EXERCISE - Only one stretch of the data below is wanted: the lines from the one with "Compte (1321, 218)" through the one with "[Le tue preferenze", repeated exactly.

INFORMATION GIVEN -

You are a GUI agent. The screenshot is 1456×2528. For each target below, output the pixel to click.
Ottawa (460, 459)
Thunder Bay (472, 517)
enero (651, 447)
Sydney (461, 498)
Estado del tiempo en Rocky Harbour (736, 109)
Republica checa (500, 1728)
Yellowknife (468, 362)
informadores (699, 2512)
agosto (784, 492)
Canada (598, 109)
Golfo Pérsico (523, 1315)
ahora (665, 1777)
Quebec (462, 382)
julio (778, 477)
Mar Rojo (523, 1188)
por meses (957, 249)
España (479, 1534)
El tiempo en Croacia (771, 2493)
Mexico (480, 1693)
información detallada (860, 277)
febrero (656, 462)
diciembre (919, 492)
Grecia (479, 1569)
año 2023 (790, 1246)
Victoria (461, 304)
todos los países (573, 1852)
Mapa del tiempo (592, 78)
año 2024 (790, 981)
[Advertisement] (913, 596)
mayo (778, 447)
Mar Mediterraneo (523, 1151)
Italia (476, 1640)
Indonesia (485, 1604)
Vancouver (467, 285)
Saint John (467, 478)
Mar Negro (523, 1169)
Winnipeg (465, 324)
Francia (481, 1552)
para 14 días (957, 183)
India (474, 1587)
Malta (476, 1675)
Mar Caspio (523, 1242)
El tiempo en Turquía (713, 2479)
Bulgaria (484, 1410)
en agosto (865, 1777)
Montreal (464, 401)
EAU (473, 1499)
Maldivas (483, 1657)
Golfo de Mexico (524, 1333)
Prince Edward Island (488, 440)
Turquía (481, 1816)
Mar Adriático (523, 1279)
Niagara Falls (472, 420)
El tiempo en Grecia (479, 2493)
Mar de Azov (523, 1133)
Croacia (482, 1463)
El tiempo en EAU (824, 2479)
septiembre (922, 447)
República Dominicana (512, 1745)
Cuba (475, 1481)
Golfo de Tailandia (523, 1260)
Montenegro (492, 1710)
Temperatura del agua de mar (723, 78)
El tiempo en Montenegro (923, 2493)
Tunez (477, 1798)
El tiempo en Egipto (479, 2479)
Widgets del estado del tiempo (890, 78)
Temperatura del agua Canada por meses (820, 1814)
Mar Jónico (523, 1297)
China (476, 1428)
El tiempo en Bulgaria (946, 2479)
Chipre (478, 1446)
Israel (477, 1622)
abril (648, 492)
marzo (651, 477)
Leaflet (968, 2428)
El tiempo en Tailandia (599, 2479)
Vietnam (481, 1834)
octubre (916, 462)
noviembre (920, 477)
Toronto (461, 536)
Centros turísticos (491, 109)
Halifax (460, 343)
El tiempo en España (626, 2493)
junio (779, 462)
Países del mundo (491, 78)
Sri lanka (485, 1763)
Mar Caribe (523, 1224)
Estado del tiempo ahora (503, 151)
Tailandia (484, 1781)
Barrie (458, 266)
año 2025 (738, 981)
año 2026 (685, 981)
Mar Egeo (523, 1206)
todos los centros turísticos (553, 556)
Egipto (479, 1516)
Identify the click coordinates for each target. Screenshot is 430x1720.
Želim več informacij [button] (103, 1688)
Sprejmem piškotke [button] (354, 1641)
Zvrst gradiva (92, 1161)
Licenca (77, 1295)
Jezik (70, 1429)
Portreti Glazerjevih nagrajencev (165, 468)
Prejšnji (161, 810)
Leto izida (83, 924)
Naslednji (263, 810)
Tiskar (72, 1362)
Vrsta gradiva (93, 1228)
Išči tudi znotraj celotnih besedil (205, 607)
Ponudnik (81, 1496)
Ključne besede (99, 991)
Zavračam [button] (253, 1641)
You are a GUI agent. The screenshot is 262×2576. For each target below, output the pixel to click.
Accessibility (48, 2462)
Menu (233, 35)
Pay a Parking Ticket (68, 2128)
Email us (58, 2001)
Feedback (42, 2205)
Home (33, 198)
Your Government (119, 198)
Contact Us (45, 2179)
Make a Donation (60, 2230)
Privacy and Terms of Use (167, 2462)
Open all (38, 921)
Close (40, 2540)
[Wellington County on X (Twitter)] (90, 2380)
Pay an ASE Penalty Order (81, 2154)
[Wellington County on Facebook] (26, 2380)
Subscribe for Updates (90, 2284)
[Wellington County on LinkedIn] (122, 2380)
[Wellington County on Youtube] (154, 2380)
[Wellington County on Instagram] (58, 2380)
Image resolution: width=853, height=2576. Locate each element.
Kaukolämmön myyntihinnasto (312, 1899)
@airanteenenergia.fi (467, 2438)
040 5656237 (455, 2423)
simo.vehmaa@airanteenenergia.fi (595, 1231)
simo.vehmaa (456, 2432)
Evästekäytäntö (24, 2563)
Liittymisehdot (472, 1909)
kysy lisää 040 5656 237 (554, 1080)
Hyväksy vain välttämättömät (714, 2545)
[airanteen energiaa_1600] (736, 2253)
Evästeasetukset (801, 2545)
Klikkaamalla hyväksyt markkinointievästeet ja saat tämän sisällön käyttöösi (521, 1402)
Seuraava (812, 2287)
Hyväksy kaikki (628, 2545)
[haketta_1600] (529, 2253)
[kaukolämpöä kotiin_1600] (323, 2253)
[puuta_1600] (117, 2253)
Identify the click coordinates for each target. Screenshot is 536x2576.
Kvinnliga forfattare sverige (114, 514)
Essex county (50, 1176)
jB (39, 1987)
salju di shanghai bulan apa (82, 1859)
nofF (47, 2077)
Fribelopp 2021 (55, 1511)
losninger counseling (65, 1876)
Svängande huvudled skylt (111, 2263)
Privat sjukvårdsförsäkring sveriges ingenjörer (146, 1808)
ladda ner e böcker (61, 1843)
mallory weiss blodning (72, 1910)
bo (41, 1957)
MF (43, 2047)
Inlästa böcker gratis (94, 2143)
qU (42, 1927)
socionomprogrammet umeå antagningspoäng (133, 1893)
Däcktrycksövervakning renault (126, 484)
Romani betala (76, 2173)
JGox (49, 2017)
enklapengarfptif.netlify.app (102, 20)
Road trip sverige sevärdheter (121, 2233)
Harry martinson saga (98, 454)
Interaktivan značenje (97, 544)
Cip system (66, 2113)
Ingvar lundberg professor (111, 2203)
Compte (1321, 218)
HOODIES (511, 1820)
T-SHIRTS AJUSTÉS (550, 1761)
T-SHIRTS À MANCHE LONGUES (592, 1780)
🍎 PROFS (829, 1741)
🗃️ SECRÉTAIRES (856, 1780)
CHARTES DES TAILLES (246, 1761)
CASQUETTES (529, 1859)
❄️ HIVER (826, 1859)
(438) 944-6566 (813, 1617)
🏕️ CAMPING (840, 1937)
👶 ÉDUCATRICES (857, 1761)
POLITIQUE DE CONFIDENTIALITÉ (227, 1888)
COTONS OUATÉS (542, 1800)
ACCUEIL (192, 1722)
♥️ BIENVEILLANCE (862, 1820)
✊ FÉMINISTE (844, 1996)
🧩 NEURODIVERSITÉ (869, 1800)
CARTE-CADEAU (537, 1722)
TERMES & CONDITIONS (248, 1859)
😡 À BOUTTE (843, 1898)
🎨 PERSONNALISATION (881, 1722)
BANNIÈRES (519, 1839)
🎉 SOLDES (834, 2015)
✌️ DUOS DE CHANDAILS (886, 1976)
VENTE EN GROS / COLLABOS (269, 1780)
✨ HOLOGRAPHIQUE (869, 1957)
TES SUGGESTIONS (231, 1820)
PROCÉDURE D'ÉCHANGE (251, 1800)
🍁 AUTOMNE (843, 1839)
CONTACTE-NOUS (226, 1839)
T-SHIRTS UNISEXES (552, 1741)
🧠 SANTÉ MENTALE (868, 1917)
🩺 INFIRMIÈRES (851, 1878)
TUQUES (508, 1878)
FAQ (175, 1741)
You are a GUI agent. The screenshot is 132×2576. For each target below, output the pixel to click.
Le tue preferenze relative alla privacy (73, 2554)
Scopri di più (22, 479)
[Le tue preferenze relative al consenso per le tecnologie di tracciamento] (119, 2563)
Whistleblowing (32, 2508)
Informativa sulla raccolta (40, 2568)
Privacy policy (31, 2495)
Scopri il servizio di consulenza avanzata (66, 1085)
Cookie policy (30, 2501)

YOUR RESPONSE -
Compte (1321, 218)
HOODIES (511, 1820)
T-SHIRTS AJUSTÉS (550, 1761)
T-SHIRTS À MANCHE LONGUES (592, 1780)
🍎 PROFS (829, 1741)
🗃️ SECRÉTAIRES (856, 1780)
CHARTES DES TAILLES (246, 1761)
CASQUETTES (529, 1859)
❄️ HIVER (826, 1859)
(438) 944-6566 (813, 1617)
🏕️ CAMPING (840, 1937)
👶 ÉDUCATRICES (857, 1761)
POLITIQUE DE CONFIDENTIALITÉ (227, 1888)
COTONS OUATÉS (542, 1800)
ACCUEIL (192, 1722)
♥️ BIENVEILLANCE (862, 1820)
✊ FÉMINISTE (844, 1996)
🧩 NEURODIVERSITÉ (869, 1800)
CARTE-CADEAU (537, 1722)
TERMES & CONDITIONS (248, 1859)
😡 À BOUTTE (843, 1898)
🎨 PERSONNALISATION (881, 1722)
BANNIÈRES (519, 1839)
🎉 SOLDES (834, 2015)
✌️ DUOS DE CHANDAILS (886, 1976)
VENTE EN GROS / COLLABOS (269, 1780)
✨ HOLOGRAPHIQUE (869, 1957)
TES SUGGESTIONS (231, 1820)
PROCÉDURE D'ÉCHANGE (251, 1800)
🍁 AUTOMNE (843, 1839)
CONTACTE-NOUS (226, 1839)
T-SHIRTS UNISEXES (552, 1741)
🧠 SANTÉ MENTALE (868, 1917)
🩺 INFIRMIÈRES (851, 1878)
TUQUES (508, 1878)
FAQ (175, 1741)
You are a GUI agent. The screenshot is 132×2576. For each target below, output the pixel to click.
Le tue preferenze relative alla privacy (73, 2554)
Scopri di più (22, 479)
[Le tue preferenze relative al consenso per le tecnologie di tracciamento] (119, 2563)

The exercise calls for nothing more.